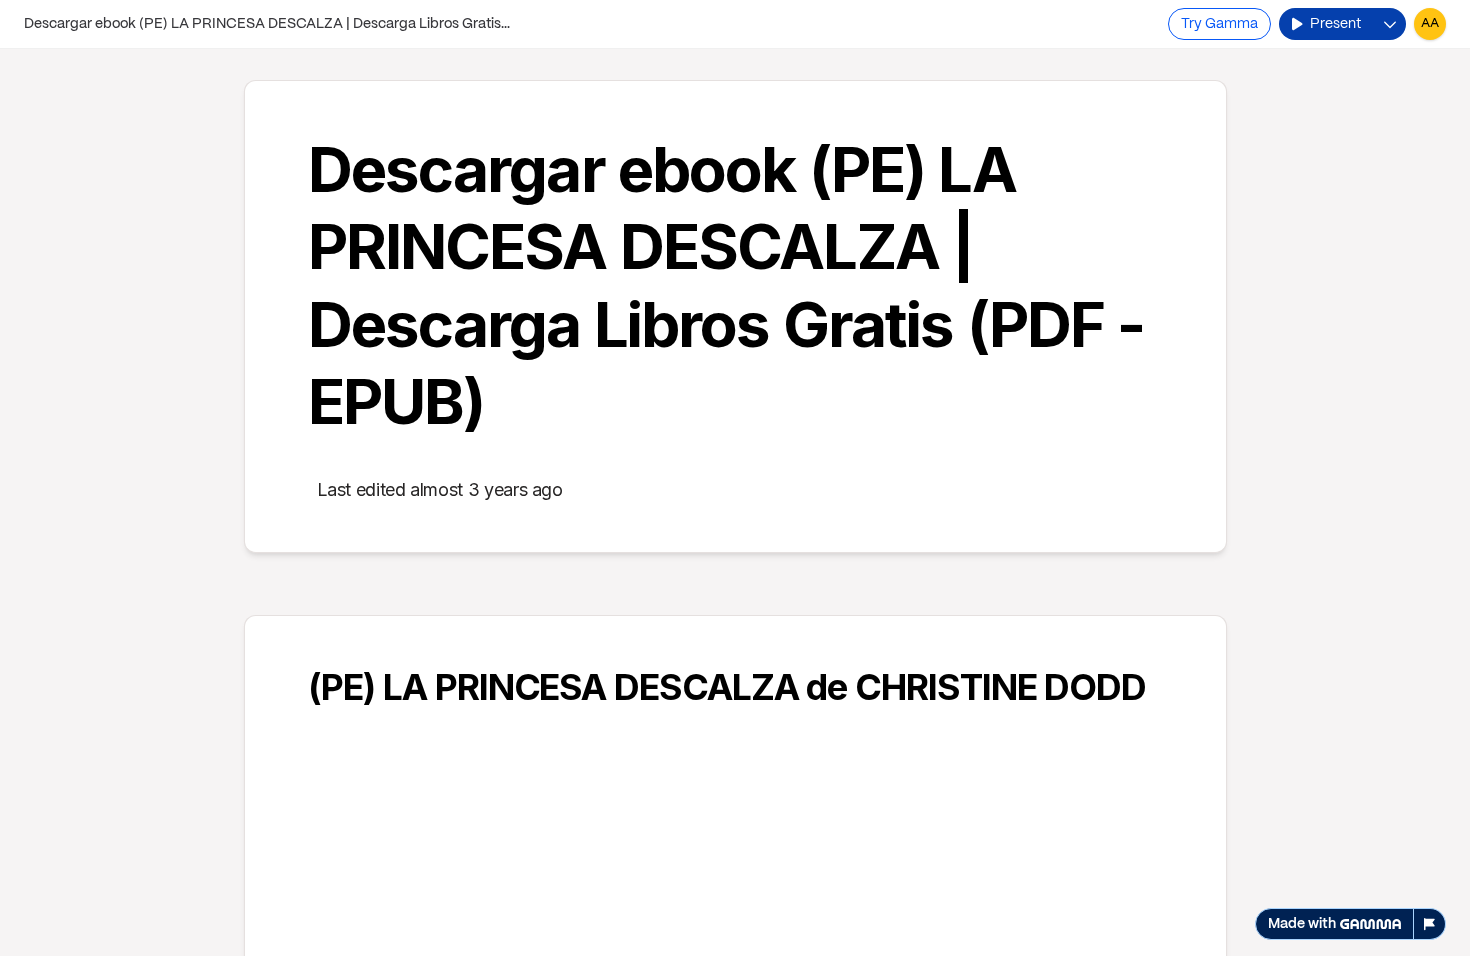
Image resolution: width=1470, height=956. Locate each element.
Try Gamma (1219, 24)
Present (1335, 24)
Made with (1302, 924)
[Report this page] (1430, 924)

**WHAT YOU NEED TO DO**
Your answer must be an exact repeat of the records above, with no pictures in it.

**RESULT**
Image resolution: width=1470, height=956. Locate each element.
Try Gamma (1219, 24)
Present (1335, 24)
Made with (1302, 924)
[Report this page] (1430, 924)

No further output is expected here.